Brief
Lines from the one containing "The width and height of the screenshot is (1115, 1092)." to the end of the entries below must be reproduced exactly, with both end lines kept and no other line added.

Supplied data
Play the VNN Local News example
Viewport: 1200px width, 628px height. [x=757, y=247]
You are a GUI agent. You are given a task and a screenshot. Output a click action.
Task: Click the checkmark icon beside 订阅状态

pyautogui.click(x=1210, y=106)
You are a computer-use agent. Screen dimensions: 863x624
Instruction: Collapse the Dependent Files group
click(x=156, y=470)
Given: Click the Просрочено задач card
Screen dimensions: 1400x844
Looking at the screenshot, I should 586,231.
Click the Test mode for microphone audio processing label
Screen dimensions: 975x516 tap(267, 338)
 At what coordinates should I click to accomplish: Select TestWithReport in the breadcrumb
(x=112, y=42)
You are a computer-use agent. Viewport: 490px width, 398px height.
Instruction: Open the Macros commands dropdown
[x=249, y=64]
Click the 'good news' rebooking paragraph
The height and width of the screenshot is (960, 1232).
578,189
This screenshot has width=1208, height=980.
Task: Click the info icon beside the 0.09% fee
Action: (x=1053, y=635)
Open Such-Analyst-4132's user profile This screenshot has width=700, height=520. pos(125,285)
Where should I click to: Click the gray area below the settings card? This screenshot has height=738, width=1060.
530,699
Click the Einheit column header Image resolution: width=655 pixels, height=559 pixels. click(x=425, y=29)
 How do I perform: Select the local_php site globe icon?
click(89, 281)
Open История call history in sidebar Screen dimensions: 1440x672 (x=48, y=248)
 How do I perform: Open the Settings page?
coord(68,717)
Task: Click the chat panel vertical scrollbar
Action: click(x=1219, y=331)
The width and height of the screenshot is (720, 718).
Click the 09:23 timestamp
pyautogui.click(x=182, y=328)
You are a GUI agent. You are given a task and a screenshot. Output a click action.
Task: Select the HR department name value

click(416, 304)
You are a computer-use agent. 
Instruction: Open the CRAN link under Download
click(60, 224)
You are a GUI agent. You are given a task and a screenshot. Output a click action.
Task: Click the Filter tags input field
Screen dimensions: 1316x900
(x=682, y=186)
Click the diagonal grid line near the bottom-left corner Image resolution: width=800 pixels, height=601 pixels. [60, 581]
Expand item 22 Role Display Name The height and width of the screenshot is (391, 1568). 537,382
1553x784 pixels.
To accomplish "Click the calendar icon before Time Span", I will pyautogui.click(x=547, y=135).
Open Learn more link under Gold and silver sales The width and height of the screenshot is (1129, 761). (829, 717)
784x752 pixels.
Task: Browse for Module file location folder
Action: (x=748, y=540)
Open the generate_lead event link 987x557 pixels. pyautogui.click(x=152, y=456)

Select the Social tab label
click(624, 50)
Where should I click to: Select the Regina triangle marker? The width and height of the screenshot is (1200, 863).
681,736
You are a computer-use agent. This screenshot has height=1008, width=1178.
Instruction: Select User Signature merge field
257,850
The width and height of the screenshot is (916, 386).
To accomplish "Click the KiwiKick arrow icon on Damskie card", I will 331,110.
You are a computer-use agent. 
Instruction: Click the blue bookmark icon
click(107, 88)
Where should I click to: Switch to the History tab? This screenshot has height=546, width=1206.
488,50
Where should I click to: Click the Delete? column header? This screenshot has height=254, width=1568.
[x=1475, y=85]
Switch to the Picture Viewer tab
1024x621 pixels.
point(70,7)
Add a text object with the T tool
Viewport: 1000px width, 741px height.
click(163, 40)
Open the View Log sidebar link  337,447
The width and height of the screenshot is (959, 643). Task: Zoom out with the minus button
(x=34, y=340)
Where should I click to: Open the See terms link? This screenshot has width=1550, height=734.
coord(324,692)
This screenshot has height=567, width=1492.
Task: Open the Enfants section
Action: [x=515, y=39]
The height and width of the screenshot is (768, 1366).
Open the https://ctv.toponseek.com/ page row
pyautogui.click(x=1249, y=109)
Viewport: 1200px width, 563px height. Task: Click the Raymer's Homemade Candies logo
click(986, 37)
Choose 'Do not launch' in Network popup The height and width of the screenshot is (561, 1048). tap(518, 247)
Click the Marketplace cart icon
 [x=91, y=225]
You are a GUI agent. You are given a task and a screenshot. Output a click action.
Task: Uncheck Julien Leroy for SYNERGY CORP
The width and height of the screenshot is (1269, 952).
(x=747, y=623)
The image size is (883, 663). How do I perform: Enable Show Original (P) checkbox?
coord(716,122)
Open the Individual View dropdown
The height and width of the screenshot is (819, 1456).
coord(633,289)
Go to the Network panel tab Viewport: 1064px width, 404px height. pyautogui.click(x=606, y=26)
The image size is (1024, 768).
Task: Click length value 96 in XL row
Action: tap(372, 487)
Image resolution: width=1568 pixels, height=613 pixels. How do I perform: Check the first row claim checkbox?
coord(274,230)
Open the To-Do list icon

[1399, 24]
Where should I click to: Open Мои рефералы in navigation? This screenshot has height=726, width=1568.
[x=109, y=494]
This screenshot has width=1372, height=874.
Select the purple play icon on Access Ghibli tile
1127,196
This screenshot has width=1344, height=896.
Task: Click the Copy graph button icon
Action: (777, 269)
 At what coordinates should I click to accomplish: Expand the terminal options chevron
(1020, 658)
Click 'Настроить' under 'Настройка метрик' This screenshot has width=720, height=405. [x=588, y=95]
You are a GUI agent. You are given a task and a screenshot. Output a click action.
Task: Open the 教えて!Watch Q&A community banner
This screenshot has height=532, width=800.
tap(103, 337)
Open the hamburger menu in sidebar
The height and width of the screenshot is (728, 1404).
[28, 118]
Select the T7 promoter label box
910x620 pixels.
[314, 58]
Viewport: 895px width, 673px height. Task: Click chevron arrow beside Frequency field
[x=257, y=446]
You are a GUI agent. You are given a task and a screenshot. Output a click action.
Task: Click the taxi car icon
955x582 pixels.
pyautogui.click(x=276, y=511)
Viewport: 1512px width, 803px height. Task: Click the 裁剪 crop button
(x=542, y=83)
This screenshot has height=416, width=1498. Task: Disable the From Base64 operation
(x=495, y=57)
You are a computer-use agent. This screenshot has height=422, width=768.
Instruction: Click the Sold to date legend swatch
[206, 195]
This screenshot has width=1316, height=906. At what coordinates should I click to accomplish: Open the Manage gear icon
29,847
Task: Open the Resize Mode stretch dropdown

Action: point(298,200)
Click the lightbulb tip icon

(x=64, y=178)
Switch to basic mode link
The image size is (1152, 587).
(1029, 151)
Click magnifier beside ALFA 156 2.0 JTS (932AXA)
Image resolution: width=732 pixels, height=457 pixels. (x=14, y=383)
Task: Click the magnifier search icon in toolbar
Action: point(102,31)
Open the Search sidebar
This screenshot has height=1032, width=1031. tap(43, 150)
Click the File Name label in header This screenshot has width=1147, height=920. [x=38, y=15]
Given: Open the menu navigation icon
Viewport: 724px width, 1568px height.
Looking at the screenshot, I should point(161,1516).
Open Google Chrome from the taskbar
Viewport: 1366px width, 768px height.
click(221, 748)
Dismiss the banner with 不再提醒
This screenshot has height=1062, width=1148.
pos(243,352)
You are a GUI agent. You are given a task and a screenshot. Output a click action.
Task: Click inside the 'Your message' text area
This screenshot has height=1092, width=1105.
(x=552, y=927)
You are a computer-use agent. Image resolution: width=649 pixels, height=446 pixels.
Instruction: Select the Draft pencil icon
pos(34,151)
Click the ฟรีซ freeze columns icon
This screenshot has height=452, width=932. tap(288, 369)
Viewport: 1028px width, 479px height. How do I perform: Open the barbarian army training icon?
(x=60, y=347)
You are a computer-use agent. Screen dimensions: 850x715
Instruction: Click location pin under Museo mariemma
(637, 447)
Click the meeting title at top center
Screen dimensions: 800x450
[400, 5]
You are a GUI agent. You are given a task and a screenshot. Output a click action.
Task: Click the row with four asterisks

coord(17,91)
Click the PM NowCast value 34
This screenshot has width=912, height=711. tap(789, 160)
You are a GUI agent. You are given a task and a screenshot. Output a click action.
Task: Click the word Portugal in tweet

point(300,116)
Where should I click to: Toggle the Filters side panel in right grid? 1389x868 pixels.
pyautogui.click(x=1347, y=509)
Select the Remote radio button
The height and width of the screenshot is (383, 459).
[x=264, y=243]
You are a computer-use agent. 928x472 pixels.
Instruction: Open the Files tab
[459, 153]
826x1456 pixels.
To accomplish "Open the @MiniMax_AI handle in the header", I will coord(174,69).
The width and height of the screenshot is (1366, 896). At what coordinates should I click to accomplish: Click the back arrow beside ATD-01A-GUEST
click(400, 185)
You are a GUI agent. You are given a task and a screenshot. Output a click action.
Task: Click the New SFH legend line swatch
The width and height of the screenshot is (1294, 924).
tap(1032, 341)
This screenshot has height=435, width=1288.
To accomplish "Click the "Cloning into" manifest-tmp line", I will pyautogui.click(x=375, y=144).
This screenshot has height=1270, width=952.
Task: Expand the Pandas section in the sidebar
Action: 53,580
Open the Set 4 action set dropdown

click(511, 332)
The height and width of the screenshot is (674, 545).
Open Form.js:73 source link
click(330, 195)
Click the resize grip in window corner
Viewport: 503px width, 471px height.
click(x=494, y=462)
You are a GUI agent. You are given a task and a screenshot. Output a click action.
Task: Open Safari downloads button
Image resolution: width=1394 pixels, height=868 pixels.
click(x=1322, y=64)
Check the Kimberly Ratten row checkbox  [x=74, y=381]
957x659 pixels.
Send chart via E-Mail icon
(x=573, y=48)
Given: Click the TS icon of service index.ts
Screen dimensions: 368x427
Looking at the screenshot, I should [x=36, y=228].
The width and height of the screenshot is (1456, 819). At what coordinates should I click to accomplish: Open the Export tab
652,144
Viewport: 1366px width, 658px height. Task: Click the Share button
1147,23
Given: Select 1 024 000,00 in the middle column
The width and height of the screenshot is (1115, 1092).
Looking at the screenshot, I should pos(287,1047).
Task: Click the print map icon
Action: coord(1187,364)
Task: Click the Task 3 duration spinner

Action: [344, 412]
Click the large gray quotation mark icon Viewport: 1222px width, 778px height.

Solution to the exercise
The width and height of the screenshot is (1115, 1092).
Looking at the screenshot, I should pos(287,1047).
Task: Click the print map icon
Action: coord(1187,364)
Task: Click the Task 3 duration spinner

Action: [344, 412]
Click the large gray quotation mark icon Viewport: 1222px width, 778px height.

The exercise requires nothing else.